Imagine que cena desesperadora: você dá um bocejo com a boca bem estirada e, de repente, a parte inferior dela se solta e você não consegue mais fechá-la. Sim, isso é possível e pode acontecer com qualquer pessoa e em qualquer idade, sendo mais comum no início da fase adulta.

Chamado de “luxação de mandíbula”, esse quadro doloroso e repentino tem a ver com o desencaixar da mandíbula, a parte inferior do crânio que é móvel e fica presa em uma articulação chamada temporomandibular (ATM).

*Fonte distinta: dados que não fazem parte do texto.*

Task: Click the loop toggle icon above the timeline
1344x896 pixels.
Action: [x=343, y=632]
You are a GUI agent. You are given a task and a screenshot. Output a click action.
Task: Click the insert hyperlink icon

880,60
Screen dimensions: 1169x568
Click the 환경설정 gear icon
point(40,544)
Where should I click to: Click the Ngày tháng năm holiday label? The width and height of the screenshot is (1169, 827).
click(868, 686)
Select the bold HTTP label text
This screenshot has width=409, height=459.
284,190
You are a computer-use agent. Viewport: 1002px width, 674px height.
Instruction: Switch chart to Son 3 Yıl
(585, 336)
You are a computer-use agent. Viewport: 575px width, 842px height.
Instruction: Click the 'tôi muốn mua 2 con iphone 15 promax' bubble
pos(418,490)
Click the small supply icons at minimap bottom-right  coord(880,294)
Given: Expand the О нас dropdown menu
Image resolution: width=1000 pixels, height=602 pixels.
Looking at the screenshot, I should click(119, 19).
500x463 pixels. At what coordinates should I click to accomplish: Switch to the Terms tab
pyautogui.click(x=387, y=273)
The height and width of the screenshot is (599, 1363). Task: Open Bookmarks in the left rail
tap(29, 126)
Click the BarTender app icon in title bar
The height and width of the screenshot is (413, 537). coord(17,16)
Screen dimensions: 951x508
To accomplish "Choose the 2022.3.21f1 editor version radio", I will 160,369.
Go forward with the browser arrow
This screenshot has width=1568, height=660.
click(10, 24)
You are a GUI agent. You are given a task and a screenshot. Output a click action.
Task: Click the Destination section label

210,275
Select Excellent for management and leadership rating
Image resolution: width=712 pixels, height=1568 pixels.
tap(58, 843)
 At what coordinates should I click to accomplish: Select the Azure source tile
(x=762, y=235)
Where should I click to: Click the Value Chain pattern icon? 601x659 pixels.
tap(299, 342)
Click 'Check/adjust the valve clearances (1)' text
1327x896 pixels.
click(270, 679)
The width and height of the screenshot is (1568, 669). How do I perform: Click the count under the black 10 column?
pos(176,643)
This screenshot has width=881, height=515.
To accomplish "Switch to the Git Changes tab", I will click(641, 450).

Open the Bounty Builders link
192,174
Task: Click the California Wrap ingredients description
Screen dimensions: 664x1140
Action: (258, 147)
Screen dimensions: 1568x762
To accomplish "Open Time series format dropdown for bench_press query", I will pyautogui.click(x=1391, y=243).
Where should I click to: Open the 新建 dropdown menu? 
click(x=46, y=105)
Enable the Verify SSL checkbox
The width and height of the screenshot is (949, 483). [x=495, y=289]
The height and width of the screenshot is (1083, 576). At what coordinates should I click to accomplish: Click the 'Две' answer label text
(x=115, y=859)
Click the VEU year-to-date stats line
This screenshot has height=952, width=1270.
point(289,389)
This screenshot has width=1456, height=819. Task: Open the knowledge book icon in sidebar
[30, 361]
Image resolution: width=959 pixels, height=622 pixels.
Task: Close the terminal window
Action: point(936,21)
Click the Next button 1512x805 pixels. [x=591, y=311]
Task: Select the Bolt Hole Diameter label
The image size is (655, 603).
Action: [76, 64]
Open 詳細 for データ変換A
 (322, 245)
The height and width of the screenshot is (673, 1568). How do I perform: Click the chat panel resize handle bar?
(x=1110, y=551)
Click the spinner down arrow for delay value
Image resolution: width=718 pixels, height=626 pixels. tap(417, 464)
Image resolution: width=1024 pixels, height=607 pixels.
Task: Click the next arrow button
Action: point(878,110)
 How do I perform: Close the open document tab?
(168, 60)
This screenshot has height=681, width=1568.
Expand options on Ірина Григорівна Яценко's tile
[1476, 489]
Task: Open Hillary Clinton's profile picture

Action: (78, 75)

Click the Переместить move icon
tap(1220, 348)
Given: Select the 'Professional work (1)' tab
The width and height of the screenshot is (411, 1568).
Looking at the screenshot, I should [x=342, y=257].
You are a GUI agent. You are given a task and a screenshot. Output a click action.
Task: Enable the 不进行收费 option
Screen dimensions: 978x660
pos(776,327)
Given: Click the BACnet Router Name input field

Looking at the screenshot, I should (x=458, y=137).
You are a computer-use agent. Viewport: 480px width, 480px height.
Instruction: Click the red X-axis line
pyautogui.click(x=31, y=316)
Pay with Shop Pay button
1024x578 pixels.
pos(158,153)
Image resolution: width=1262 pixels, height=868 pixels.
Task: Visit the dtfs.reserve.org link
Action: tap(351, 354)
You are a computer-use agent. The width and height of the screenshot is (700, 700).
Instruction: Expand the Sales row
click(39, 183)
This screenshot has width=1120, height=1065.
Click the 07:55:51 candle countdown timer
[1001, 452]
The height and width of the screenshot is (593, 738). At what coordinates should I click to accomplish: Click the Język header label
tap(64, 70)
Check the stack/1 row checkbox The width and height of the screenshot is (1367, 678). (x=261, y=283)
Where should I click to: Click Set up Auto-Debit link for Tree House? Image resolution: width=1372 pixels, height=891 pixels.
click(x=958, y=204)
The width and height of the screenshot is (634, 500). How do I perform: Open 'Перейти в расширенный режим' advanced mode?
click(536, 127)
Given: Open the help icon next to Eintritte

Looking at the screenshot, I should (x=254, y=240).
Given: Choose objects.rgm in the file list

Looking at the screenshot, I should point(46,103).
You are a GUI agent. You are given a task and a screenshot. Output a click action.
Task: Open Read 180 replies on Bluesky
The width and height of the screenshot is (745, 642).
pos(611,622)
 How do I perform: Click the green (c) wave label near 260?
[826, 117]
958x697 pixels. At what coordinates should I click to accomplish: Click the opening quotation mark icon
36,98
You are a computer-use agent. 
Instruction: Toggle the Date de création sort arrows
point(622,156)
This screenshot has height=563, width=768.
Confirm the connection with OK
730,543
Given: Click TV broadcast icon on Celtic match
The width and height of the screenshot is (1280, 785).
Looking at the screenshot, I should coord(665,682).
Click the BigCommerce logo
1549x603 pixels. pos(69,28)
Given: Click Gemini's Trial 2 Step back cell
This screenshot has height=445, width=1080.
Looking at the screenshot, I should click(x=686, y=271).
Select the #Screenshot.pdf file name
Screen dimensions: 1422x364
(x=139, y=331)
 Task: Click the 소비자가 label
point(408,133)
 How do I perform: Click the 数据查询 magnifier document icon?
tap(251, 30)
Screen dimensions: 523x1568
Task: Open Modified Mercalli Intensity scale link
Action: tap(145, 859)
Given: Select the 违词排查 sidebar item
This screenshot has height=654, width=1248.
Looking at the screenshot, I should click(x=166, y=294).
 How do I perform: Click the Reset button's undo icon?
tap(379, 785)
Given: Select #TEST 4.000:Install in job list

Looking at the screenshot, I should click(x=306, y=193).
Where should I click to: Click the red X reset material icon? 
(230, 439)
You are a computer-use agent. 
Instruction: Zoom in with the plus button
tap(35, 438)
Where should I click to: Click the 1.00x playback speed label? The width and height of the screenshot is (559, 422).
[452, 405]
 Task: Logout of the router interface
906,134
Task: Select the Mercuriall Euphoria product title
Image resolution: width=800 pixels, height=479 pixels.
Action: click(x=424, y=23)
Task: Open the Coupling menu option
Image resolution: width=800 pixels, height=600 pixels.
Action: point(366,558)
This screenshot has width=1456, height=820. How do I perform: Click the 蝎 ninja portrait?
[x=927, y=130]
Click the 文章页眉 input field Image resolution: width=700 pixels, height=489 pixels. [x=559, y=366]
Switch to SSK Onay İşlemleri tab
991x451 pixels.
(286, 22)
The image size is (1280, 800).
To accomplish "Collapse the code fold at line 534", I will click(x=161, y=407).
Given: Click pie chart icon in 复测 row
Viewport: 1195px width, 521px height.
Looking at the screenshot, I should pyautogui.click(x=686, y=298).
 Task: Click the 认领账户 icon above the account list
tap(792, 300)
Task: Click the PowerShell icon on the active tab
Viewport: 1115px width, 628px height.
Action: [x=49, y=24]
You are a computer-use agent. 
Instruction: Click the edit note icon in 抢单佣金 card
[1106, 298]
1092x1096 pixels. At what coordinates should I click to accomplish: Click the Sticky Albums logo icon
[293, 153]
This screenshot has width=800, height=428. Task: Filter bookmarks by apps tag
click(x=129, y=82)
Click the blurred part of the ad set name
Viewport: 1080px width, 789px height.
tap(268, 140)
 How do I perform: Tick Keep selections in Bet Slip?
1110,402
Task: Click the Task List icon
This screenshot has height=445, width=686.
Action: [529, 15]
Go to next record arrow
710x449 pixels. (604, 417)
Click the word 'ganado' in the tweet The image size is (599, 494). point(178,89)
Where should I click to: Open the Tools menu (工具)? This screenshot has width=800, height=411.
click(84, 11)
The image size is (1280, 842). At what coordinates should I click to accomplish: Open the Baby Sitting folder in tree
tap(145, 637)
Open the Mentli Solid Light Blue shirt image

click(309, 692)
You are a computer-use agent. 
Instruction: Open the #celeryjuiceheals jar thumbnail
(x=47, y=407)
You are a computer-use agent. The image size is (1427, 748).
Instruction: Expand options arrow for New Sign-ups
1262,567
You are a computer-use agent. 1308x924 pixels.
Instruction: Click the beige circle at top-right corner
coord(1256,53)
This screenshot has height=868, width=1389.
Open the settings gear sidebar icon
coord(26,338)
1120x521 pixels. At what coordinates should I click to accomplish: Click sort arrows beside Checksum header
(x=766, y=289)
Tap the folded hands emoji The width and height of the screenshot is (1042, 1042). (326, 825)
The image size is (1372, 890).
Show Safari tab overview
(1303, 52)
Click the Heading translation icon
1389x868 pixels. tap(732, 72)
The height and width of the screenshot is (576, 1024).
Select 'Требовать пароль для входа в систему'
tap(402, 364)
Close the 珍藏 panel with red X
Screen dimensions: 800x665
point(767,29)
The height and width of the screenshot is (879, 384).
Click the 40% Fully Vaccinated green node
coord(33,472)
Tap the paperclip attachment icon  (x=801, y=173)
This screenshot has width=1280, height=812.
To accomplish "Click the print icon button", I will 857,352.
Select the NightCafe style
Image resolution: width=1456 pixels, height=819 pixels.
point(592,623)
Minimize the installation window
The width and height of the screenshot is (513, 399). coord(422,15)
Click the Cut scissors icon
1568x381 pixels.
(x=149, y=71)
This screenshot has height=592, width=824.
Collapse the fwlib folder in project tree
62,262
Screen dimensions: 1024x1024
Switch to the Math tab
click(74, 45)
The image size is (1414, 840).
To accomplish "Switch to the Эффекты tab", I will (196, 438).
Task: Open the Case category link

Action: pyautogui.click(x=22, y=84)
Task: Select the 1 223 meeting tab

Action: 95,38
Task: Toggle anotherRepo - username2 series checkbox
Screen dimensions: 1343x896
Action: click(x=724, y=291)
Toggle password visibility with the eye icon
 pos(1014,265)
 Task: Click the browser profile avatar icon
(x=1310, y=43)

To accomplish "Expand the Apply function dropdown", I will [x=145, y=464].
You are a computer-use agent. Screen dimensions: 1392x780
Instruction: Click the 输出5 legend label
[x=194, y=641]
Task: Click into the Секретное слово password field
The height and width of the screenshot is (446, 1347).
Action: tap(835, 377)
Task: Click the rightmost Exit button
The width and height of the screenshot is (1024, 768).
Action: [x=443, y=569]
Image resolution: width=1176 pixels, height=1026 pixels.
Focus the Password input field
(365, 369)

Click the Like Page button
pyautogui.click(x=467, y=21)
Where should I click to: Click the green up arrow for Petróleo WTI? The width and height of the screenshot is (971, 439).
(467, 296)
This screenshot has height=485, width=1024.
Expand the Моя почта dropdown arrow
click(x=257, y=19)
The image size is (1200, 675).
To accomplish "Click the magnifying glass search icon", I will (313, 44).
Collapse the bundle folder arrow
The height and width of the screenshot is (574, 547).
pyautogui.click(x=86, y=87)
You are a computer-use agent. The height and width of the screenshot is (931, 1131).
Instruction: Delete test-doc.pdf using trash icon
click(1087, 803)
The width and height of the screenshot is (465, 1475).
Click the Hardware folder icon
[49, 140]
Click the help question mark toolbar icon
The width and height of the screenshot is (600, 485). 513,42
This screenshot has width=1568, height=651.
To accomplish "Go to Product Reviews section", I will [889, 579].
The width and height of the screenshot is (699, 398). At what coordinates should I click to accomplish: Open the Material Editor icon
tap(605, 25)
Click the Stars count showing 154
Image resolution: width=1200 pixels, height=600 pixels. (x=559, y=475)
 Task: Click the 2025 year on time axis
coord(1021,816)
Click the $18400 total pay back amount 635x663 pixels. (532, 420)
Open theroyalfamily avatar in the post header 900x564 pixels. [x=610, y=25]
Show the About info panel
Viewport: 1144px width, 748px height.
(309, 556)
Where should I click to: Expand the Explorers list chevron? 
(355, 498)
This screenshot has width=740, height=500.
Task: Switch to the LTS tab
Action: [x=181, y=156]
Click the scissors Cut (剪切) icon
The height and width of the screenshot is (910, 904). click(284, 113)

A ATM é uma “dobradiça” que conecta a mandíbula aos ossos temporais do crânio e que estão na frente de cada orelha. Ela permite que você mova a boca para cima e para baixo e de um lado para o outro, para que consiga falar, mastigar e bocejar.

“Existem pacientes com histórico de luxações de repetição, em especial aqueles que já têm uma frouxidão da mandíbula. Mas nada impede de se ter um desencaixe pela primeira vez e o mais comum é após um enorme bocejar”, esclarece Wendell Uguetto, cirurgião plástico da SBCP (Sociedade Brasileira de Cirurgia Plástica) e do Hospital Israelita Albert Einstein (SP).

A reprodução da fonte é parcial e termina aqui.